DOCUMENT SECTION:
START

Monday, August 26, 2013

August Blind Spot: The Lion King

First and foremost, what makes this a Blind Spot movie? In other words, why is this film essential?
The first film I saw for Blind Spot this year was Snow White and Seven Dwarfs(1937) because I had never seen a Disney Classic film before. Over the last seven months, I did catch up with a couple more but I added The Lion King(1994) into the syllabus in December last year to force myself to watch at least a couple this year. Being a 1994 film, this will probably not qualify as a ‘Classic’ but I think this is definitely another one from the same cannon. Plus, another thing I lack is exposure to Shakespeare. This being loosely based on his work was an added advantage for me to justify second animated and Disney movie on the list.

So, what is the story about?

END

DATASET SECTION:
START

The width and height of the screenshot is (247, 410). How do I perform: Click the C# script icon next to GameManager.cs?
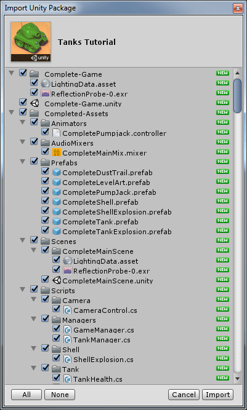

END

EXERCISE PROMPT:
In the Lion King post, what was the first film the writer saw for Blind Spot this year? Please rely only on the Lion King post, not on the material.

SOLUTION BELOW:
Snow White and Seven Dwarfs (1937)